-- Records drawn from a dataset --
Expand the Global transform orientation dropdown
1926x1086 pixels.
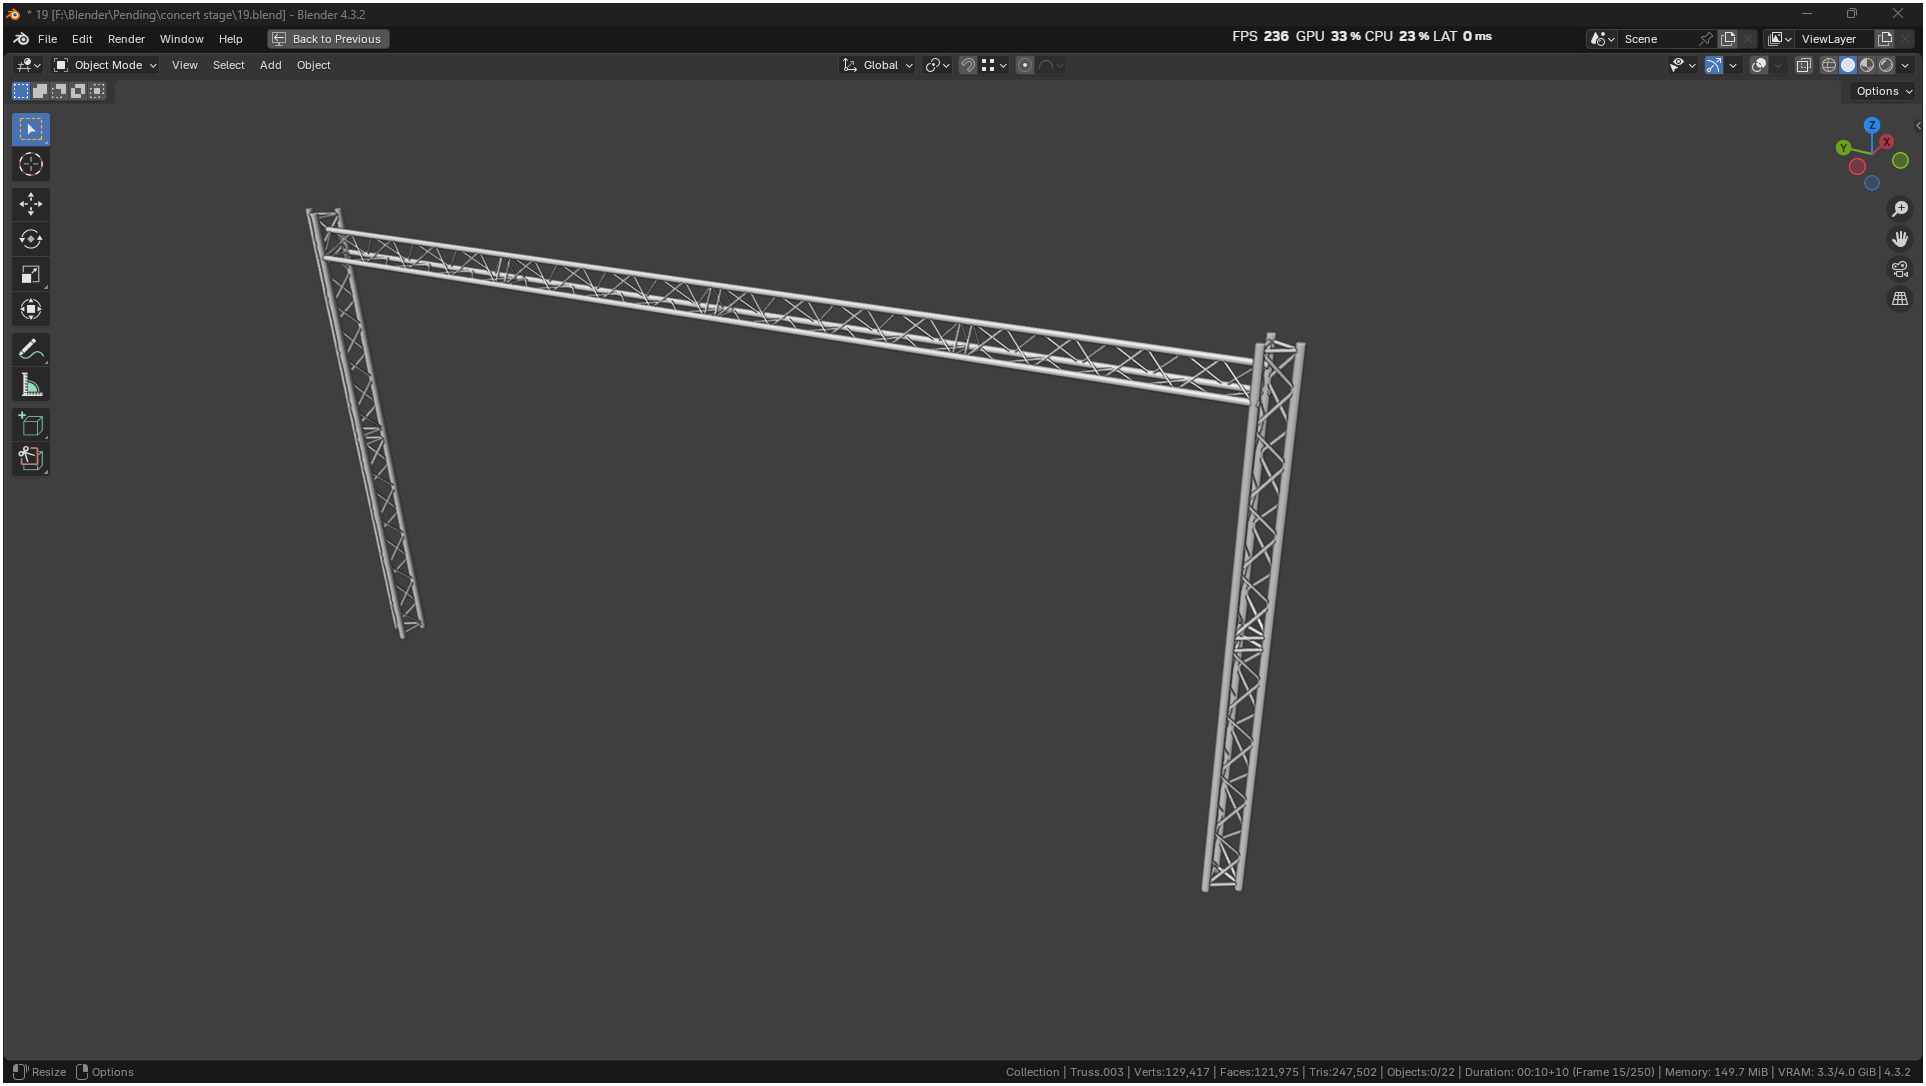(879, 65)
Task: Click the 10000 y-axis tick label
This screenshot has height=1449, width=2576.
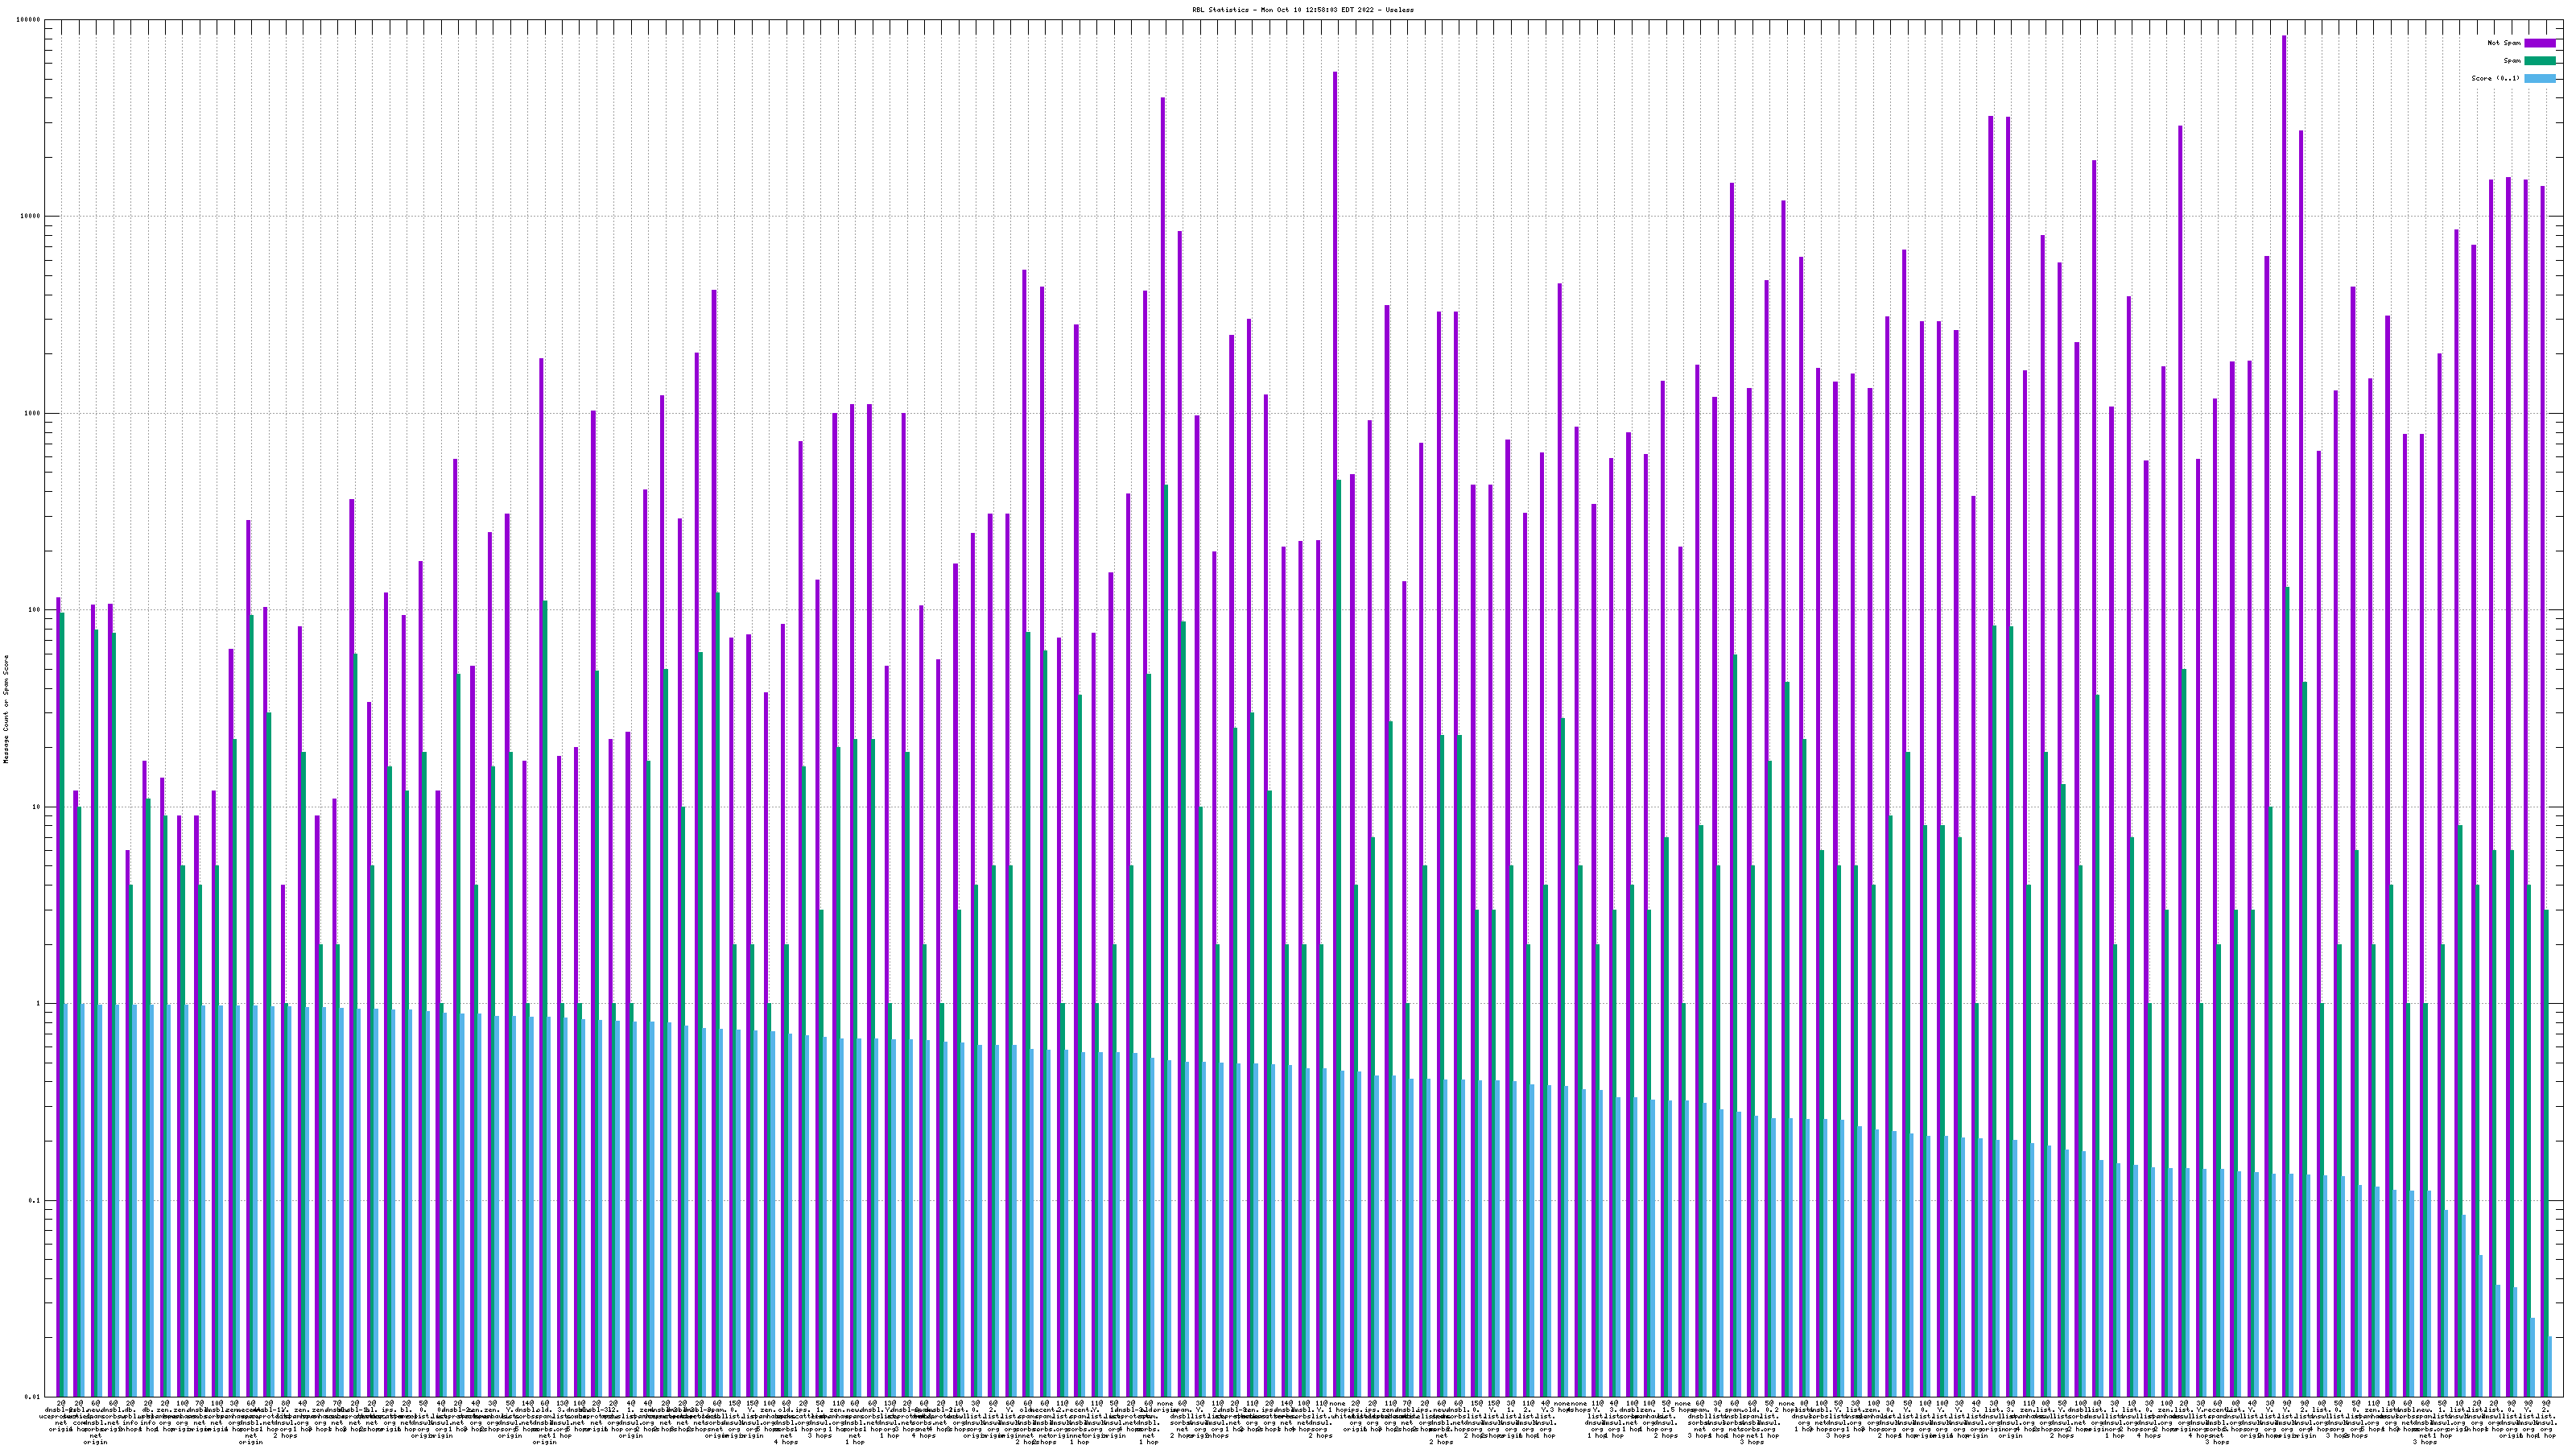Action: (x=31, y=217)
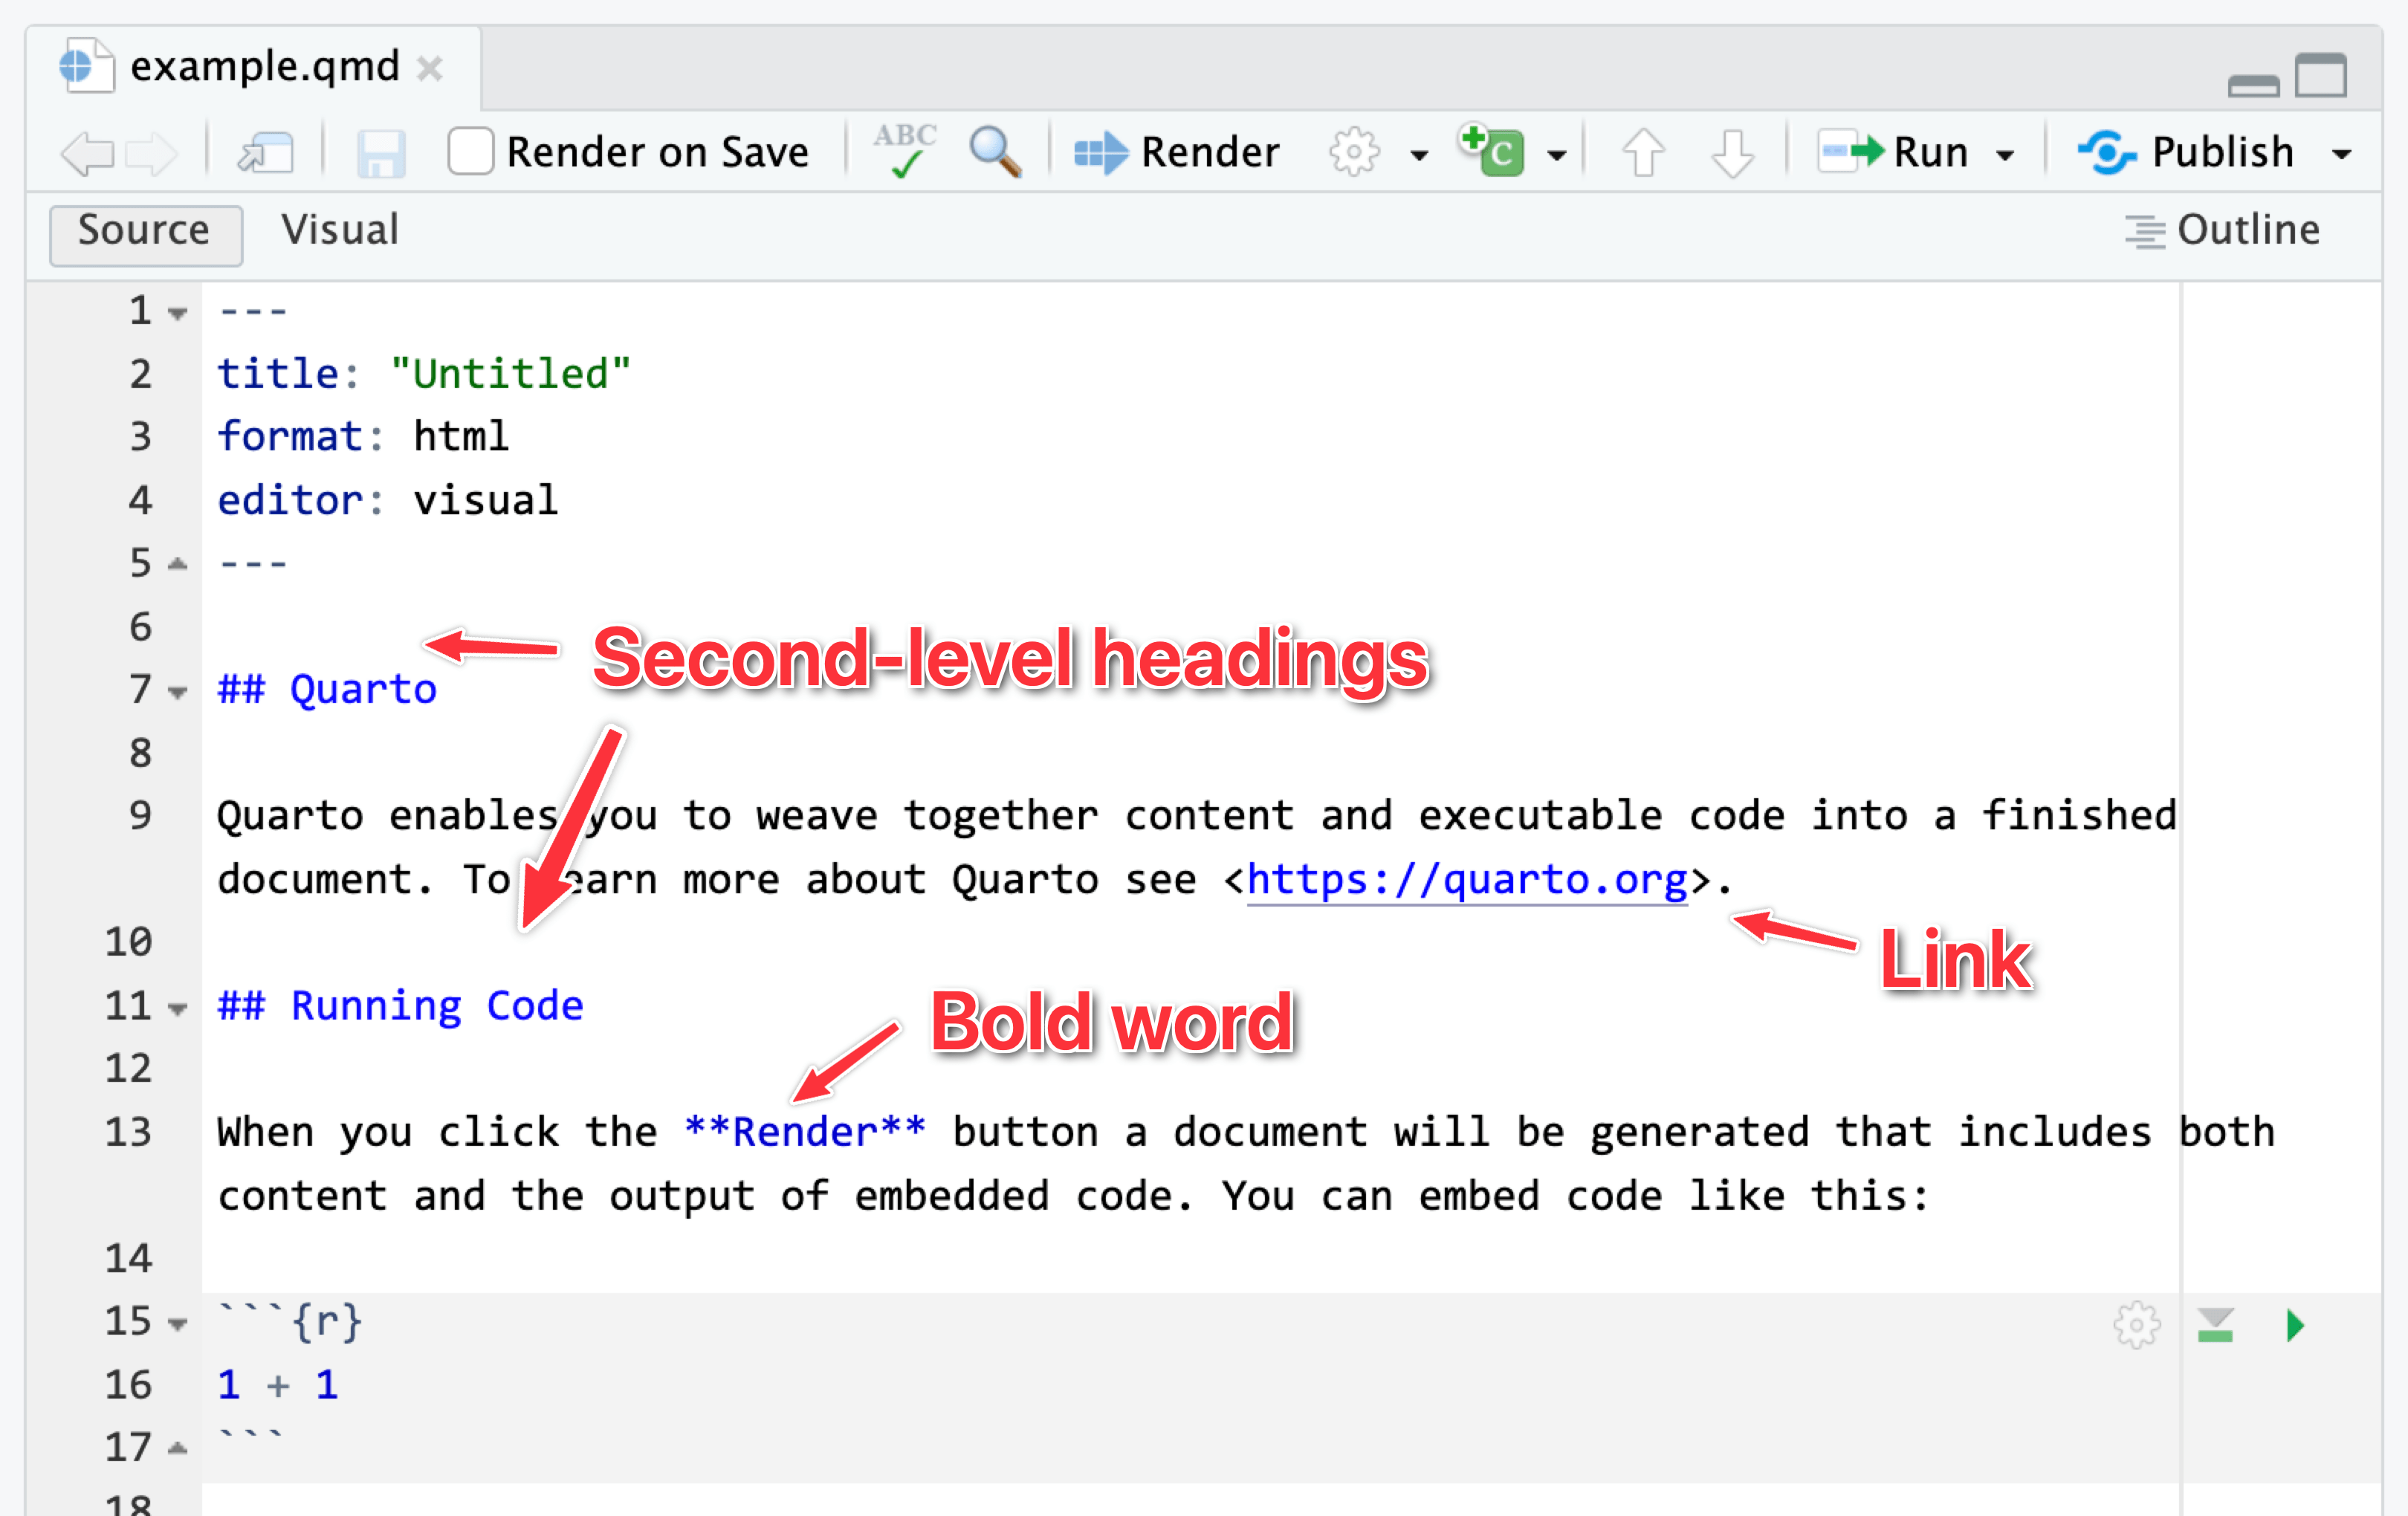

-- EXERCISE BRIEF --
Only the pictures may be dropped; print every record exactly as given.

-- YOUR SOLUTION --
Expand the Global transform orientation dropdown
1926x1086 pixels.
(879, 65)
Task: Click the 10000 y-axis tick label
This screenshot has height=1449, width=2576.
Action: (x=31, y=217)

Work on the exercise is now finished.